While momentum is gathering in the nuclear energy sector, with the growth of policies, projects and tech advancements, there are critical challenges to be overcome if this clean energy source is to reach its full potential.
This was highlighted in the latest report published by the International Energy Agency, The Path to a New Era for Nuclear Energy.
“It’s clear today that the strong comeback for nuclear energy that the IEA predicted several years ago is well underway, with nuclear set to generate a record level of electricity in 2025,” said IEA executive director Fatih Birol. “In addition to this, more than 70GW of new nuclear capacity is under construction globally, one of the highest levels in the last 30 years, and more than 40 countries around the world have plans to expand nuclear’s role in their energy systems.”
According to the IEA’s report, the growth of nuclear is driven by the increased demand for electricity, as electrification strategies gear up and data centers and artificial intelligence requirements rise. To meet the increasing power requirements, many tech giants have signed power purchase agreements with nuclear developers, a noteworthy trend states the report.
Nuclear hotspots
The IEA’s report highlights that the global nuclear map is changing. In the past, nuclear power plants were built mainly in developed economies such as the US, Europe and Japan.
These days, Russia and China are dominating in terms of project construction and technology development. Of the 52 reactors that have started construction worldwide since 2017, 25 are of Chinese design and another 23 are of Russian design.
Said Birol: “In five years, China will overtake Europe and the US and will be the number one nuclear power in the world – this is important to note.”
And Russia is leading in more than project builds. The report also emphasizes that the production and enrichment of uranium is concentrated in specific regions, namely Russia, which could pose a risk to the development of the sector evenly across the globe.
“Today, more than 99% of the enrichment capacity takes place in four supplier countries, with Russia accounting for 40% of global capacity, the single largest share,” Dr Birol said. “Highly concentrated markets for nuclear technologies, as well as for uranium production and enrichment, represent a risk factor for the future and underscore the need for greater diversity in supply chains.”
Keisuke Sadamori, director of energy markets and security for the IEA, added in a press briefing: “France is now dependent on Russian uranium, it’s an important issue that requires attention. Efforts are ongoing for investing in this area to expand enrichment capacity.”
=-=-=-=-=
Work instruction 1: Translate this sentence from the nuclear energy text into Spanish: "The IEA’s report highlights that the global nuclear map is changing."
Work instruction 2: Rewrite the nuclear energy text from "These days, Russia" to "across the globe.", swapping "reactors" for "units".
The entries after this point come from a separate source.
=-=-=-=-=
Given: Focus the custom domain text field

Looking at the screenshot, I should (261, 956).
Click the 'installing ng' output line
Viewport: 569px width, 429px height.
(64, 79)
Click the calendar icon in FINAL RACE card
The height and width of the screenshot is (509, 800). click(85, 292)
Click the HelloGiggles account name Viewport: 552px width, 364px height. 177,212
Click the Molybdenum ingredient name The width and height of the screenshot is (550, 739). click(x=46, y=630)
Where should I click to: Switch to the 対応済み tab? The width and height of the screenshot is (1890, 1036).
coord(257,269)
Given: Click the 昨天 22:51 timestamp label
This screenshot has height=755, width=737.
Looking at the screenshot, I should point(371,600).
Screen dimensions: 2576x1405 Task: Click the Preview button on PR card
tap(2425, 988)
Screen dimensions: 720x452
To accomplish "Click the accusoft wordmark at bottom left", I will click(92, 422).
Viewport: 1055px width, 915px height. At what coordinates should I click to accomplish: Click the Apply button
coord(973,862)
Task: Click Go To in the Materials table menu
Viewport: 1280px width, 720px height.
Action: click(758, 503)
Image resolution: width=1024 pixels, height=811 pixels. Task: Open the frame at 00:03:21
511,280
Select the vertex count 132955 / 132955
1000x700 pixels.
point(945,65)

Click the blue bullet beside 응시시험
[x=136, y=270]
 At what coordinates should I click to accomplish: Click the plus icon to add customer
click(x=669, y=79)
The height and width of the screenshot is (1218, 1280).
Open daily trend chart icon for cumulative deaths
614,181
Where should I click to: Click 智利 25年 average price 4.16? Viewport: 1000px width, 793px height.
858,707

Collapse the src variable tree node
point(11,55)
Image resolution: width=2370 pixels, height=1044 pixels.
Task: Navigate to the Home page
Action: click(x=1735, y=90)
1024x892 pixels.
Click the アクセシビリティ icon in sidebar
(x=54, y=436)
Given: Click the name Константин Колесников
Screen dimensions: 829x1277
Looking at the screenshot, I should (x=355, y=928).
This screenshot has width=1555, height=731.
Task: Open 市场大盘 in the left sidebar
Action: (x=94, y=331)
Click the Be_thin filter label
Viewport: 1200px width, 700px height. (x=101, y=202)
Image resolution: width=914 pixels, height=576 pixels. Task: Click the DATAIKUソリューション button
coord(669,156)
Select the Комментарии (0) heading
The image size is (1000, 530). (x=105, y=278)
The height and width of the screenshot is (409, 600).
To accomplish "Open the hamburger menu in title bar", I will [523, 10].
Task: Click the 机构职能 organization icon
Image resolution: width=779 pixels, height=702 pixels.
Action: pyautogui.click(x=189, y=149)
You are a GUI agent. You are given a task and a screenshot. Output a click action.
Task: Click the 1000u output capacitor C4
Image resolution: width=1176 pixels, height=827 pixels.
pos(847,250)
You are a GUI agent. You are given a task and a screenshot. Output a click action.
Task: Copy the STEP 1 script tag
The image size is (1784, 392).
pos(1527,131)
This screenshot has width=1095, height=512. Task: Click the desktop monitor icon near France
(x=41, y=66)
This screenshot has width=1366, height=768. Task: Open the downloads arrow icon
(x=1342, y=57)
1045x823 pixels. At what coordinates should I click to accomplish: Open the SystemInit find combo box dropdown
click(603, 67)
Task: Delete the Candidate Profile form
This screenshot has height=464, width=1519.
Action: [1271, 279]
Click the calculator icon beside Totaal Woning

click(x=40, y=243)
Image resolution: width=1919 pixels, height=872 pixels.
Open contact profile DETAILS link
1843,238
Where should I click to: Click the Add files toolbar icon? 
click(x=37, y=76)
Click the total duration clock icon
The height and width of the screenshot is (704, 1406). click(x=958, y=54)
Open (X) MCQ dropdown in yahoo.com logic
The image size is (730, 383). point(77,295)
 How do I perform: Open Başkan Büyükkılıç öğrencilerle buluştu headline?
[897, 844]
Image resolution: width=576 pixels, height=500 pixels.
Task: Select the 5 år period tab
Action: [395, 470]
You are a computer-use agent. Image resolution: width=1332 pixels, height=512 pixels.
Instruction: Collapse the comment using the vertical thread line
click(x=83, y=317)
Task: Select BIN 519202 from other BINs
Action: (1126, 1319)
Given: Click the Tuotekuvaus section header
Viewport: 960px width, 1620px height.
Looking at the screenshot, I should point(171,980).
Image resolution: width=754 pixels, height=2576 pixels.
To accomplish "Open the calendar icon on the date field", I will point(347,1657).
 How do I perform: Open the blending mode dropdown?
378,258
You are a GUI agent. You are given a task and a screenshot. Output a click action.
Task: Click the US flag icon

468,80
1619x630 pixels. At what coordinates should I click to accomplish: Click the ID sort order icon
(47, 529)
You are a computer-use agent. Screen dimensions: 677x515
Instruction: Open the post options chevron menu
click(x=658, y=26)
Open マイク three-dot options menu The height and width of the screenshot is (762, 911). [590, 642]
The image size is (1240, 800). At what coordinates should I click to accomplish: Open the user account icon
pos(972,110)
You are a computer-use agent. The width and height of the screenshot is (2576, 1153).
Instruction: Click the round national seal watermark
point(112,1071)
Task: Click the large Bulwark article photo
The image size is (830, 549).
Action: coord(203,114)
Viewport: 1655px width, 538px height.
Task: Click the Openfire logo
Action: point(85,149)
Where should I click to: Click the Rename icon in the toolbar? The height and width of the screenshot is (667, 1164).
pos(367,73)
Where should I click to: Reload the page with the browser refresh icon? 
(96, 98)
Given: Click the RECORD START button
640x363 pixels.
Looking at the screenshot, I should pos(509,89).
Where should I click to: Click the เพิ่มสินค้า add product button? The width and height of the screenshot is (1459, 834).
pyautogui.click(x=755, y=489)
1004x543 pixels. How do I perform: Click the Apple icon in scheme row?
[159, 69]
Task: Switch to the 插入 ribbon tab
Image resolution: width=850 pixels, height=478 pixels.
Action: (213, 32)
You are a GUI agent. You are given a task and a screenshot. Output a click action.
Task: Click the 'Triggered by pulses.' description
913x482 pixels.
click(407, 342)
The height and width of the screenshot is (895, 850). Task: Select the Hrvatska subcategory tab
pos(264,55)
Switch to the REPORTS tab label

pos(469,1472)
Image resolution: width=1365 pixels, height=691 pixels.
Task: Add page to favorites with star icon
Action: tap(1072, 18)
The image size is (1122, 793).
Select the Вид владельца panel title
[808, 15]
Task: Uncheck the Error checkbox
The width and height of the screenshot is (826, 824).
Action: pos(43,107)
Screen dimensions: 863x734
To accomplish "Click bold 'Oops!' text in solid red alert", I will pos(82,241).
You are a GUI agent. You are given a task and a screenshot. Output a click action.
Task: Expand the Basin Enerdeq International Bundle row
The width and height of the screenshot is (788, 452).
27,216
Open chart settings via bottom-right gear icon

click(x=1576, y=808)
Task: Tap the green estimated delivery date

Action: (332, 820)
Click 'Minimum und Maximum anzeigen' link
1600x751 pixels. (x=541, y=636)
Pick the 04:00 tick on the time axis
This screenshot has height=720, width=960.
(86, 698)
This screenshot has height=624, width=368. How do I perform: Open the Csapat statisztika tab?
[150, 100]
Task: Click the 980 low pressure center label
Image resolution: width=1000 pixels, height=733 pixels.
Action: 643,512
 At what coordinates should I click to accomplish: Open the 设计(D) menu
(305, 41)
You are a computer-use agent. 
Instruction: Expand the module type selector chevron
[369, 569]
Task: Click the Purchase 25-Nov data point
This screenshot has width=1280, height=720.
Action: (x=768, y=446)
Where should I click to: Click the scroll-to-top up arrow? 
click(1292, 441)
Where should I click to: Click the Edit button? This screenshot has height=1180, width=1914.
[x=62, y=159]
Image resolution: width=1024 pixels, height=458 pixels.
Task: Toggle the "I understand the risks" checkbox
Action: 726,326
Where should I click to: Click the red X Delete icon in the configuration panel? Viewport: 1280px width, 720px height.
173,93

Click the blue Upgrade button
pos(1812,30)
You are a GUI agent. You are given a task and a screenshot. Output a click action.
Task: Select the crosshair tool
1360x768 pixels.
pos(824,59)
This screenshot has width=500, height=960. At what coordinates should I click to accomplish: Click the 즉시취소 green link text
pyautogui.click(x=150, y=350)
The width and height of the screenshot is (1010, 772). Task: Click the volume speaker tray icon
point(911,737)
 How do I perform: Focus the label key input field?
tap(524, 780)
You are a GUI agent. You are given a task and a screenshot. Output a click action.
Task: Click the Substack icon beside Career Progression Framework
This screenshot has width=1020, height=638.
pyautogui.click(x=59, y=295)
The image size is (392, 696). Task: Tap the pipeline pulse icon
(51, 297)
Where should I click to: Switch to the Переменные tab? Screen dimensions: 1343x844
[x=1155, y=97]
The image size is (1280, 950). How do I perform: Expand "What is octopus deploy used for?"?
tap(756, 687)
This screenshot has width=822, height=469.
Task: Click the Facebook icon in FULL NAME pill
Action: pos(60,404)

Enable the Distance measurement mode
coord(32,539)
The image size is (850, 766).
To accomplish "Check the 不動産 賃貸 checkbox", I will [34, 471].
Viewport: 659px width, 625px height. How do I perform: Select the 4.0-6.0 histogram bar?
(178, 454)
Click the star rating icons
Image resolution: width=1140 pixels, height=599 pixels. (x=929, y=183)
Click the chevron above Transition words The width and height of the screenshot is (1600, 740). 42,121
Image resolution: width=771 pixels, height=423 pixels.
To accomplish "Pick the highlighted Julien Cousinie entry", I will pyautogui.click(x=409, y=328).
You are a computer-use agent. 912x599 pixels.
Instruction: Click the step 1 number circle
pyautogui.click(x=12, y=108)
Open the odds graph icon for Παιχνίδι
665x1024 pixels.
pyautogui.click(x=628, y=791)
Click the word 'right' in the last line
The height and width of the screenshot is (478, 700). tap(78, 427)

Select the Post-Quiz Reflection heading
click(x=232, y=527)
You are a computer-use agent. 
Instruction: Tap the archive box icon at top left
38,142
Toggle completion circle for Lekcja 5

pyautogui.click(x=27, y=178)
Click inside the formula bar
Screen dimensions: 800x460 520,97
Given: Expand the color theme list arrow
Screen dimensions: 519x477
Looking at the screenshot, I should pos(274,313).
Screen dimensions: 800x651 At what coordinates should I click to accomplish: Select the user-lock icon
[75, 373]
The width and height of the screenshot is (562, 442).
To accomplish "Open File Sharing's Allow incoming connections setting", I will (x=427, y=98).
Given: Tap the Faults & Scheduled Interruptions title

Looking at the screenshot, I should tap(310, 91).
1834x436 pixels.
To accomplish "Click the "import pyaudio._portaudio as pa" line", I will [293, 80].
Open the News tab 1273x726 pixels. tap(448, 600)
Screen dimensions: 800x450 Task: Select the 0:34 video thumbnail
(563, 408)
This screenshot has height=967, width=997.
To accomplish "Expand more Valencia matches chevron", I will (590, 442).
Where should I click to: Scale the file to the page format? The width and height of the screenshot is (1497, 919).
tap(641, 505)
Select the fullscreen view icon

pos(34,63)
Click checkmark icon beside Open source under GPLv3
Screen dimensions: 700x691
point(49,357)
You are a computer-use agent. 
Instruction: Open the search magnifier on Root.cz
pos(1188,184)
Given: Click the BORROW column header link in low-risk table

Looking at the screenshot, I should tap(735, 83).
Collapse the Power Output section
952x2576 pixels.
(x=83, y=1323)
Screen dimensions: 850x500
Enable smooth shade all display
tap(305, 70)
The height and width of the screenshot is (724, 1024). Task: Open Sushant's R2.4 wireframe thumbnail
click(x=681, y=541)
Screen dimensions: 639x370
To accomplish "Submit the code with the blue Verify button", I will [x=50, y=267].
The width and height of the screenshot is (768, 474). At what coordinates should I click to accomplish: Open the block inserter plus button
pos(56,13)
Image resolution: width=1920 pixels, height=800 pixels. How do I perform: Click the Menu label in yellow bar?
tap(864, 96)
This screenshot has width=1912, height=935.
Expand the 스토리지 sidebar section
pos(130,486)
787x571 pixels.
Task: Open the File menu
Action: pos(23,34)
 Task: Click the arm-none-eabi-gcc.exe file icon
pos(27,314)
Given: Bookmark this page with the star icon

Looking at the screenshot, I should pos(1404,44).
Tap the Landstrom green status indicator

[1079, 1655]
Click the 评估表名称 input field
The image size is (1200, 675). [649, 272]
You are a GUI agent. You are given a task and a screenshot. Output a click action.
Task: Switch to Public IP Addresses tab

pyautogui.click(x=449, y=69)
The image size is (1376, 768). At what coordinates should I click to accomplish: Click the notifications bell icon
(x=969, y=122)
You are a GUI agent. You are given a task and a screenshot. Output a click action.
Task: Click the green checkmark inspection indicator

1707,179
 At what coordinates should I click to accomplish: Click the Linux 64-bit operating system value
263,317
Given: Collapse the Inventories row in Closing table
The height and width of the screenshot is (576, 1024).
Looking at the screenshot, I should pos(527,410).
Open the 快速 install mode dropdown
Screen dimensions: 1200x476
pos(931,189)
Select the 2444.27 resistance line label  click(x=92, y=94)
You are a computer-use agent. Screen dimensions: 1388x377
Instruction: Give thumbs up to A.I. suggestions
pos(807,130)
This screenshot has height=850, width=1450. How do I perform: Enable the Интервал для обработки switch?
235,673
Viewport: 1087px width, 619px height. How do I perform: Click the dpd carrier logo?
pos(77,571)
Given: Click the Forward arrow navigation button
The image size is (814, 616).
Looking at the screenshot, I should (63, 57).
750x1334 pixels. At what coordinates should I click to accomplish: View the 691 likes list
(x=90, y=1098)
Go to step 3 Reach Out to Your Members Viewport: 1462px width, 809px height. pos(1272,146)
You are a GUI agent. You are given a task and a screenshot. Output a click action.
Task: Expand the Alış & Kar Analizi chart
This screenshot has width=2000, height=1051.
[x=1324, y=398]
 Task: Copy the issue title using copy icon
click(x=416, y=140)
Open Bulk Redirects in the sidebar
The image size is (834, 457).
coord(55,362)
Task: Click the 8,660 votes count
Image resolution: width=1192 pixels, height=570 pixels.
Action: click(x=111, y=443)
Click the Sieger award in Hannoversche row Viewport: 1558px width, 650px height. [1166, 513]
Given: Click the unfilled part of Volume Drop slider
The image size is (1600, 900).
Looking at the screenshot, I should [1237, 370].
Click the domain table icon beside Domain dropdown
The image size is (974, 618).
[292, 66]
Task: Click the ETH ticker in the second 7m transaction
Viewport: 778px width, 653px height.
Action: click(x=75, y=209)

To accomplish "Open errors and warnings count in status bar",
=-=-=-=-=
Problem solution 1: El informe de la AIE destaca que el mapa nuclear mundial está cambiando.

Problem solution 2:
These days, Russia and China are dominating in terms of project construction and technology development. Of the 52 units that have started construction worldwide since 2017, 25 are of Chinese design and another 23 are of Russian design.
Said Birol: “In five years, China will overtake Europe and the US and will be the number one nuclear power in the world – this is important to note.”
And Russia is leading in more than project builds. The report also emphasizes that the production and enrichment of uranium is concentrated in specific regions, namely Russia, which could pose a risk to the development of the sector evenly across the globe.